Watching Brown maneuver in Washington from the West Coast, Bob Mulholland, a longtime Democratic strategist in California, said the governor “carefully chooses his words so most politicians he’s meeting feel like they’ve had a good conversation with him.”
He said, “It is not his job as governor of California to be the Bernie Sanders of the left.”
Yet congressional Republicans have publicly warned that resistance to Trump from the Democratic-controlled state legislature, including a proposal to expand protections for undocumented immigrants, could alienate the president. And at the state Capitol, Senate Republican Leader Jean Fuller criticized Brown for taking “the opportunity to insult the president” in his health care speech instead of “showing appreciation” for his approval of emergency assistance.

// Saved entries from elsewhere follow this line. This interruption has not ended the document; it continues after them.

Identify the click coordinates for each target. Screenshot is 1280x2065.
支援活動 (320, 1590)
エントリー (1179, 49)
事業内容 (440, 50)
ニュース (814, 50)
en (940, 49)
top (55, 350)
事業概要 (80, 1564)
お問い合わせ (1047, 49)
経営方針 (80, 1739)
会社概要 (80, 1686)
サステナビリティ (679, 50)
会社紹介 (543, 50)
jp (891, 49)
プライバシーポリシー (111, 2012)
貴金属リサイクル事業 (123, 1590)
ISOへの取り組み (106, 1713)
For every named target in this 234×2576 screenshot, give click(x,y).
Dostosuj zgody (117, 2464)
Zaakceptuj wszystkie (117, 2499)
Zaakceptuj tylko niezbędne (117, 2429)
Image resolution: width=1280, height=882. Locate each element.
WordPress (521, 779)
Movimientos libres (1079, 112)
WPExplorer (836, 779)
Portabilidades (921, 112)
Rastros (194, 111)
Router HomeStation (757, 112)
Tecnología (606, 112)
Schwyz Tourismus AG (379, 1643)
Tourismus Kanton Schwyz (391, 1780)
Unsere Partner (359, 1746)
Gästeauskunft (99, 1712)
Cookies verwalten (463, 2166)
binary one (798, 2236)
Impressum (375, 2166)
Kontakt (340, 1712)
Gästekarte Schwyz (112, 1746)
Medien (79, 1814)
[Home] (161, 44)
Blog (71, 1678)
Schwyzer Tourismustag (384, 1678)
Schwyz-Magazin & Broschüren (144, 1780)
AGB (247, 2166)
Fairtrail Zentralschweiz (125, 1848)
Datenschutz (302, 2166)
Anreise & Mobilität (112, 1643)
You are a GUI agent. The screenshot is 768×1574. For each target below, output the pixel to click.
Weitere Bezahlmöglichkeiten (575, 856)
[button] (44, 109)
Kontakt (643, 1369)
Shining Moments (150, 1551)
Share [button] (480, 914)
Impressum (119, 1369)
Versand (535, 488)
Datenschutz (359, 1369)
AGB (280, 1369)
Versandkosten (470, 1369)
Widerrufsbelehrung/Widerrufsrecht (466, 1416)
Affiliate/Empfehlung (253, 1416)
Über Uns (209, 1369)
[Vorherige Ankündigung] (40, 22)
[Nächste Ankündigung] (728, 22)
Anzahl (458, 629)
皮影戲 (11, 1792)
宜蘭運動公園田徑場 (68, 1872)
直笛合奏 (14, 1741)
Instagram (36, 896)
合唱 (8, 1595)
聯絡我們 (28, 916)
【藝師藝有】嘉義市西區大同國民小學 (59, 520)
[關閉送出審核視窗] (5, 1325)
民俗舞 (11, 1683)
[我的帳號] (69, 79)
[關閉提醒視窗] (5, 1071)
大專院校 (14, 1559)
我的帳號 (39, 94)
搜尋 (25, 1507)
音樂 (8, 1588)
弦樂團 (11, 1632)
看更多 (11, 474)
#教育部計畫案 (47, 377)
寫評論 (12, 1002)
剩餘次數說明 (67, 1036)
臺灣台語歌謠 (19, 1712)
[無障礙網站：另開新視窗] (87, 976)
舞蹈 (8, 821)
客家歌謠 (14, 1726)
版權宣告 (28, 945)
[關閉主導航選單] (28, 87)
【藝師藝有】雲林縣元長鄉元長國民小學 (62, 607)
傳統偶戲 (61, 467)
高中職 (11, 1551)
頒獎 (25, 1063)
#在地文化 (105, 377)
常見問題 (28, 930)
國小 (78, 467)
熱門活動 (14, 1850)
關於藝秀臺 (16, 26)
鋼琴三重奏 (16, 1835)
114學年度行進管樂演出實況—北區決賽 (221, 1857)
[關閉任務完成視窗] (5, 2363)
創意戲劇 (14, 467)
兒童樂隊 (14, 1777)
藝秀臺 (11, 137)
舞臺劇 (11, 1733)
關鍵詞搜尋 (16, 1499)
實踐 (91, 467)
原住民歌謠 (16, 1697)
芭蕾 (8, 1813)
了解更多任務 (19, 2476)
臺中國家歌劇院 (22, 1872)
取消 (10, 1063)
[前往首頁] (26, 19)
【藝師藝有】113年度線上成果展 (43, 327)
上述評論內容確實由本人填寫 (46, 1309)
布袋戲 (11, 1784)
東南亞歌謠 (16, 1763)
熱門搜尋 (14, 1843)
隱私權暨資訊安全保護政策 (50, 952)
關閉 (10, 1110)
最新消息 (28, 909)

“Perhaps at some point the tantrums against President Trump will end and we can focus on building a better California,” she said in a prepared statement,
While there will be no accord between Brown and Trump on the federal budget, climate change or health care, Brown is pressing Trump on more provincial matters. Following a meeting with Transportation Secretary Elaine Chao, who this month stalled a $650 million grant to electrify a commuter rail system in the Bay Area — a major priority of Silicon Valley business interests — Brown told reporters he was “cautiously optimistic” that the project might go forward.
“No, we don’t have a deal yet, but I would say that we’re opening doors, we’re getting ideas that could offer possibilities,” he said. “There is some light in the tunnel.”
The Trump administration did not extend Brown a lifeline on the project, and it was unclear if the governor will have any success. But John Burton, chairman of the California Democratic Party, said Brown has no better option than to negotiate.
“He’s got you by the nuts,” said Burton. “What are you going to say, ‘Go f— yourself? You try to do something … You go in and try to, you know, grab what you can.”